Crandon park - Coconut Plantation

 

Almost 70 years ago a wealthy coconut plantation owner in Miami decided to donate a portion of his land for the development of a public park. Mr. William John Matheson and his family generously donated

808.8 acres of their plantation to Dade County (now Miami-Dade County).
 

Mr. Charles Crandon (County Commissioner in 1940) promised that in exchange for the land that he would have a causeway constructed into Key Biscayne. The deal was concluded later that year, but unfortunately World War II was going on at that time and it took over 7 years to get the causeway constructed and operational.

The park was named after Mr. Crandon for all his hard work and efforts over the years to get the park completed and operational. Inadequate

park funds and the expense of having to carry all materials by barge proved to be one of the most difficult tasks in the building of the park.

Every year hundreds of thousands of tourist come to enjoy the fruit of Mr. Crandon’s labor.

Crandon park - Coconut Plantation

 

Before the construction of the Miami Metro Zoo, the park also contained its own zoo. The zoo sat comfortably on 48 acres of land and was one of the major attractions at Crandon Park. The first animals to be placed inside of the zoo were actually stranded in the Miami area after the circus they were working in went out of business. Some lions, an elephant, and a rhinoceros were able to use the land as kind of a retirement home.

Over the next few years, heirs of Mr.

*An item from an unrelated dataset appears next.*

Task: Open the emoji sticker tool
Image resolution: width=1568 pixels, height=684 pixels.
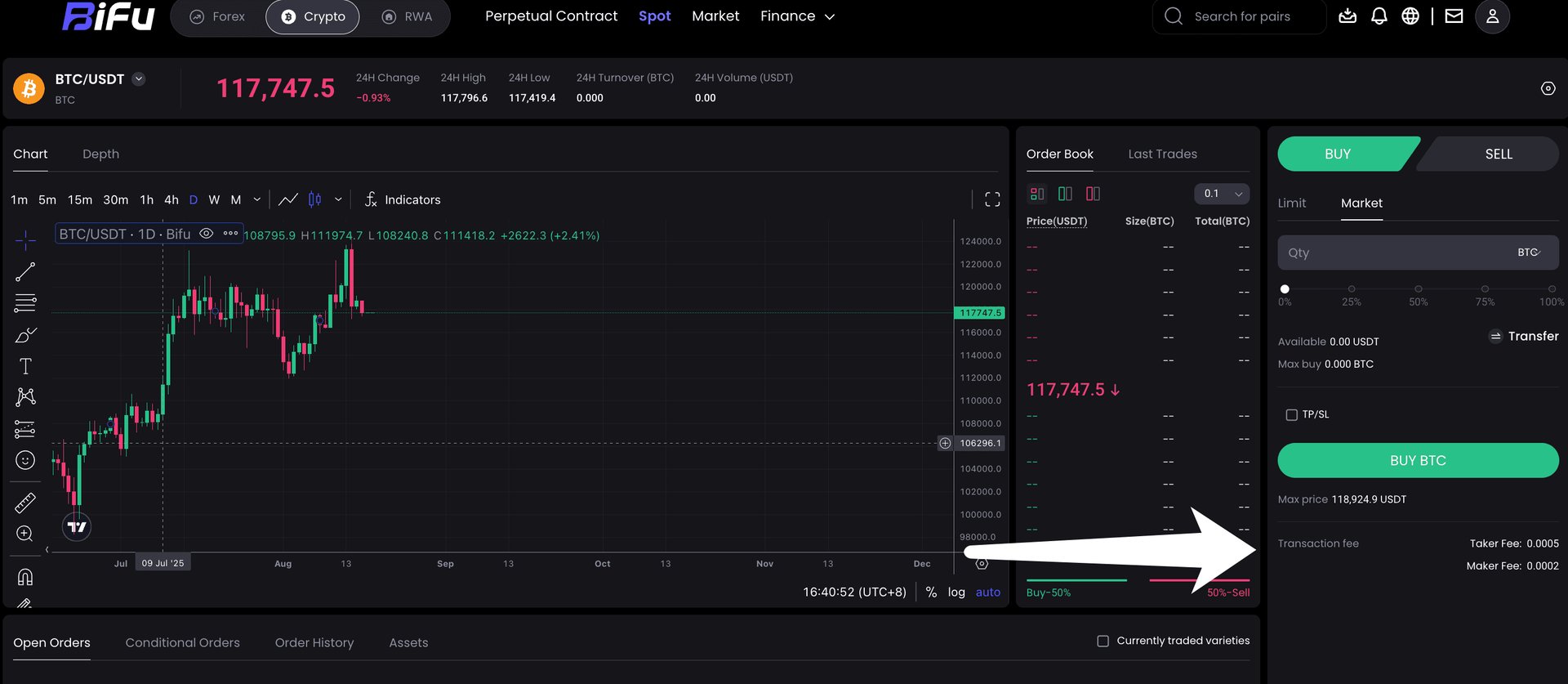Action: click(x=25, y=460)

Matheson donated animals from the remainder of their plantations. Galapagos tortoises, monkeys, and pheasants were some of the added gifts that were given to Dade County. A white Bengal tiger was added by the county in an effort to show the support of the community for the zoo.

Shortly after that, the decision was made to relocate the animals to the newly completed Miami Metro Zoo and utilize the old zoo’s location to add more attractions to the beach front property. This beautiful reserve of land that is sandwiched between the Biscayne Bay and Atlantic Ocean has developed

over the years into not just a beach, but a Miami wild life preserve in its own right.

A small area of land has been designated as an Environment Study area. This preserve (named the Bear Cut Preserve) is intended to remind and educate people about the kinds of animals that once roamed freely on the land. The minute you set foot in Crandon Park, you are standing in the middle of Miami history.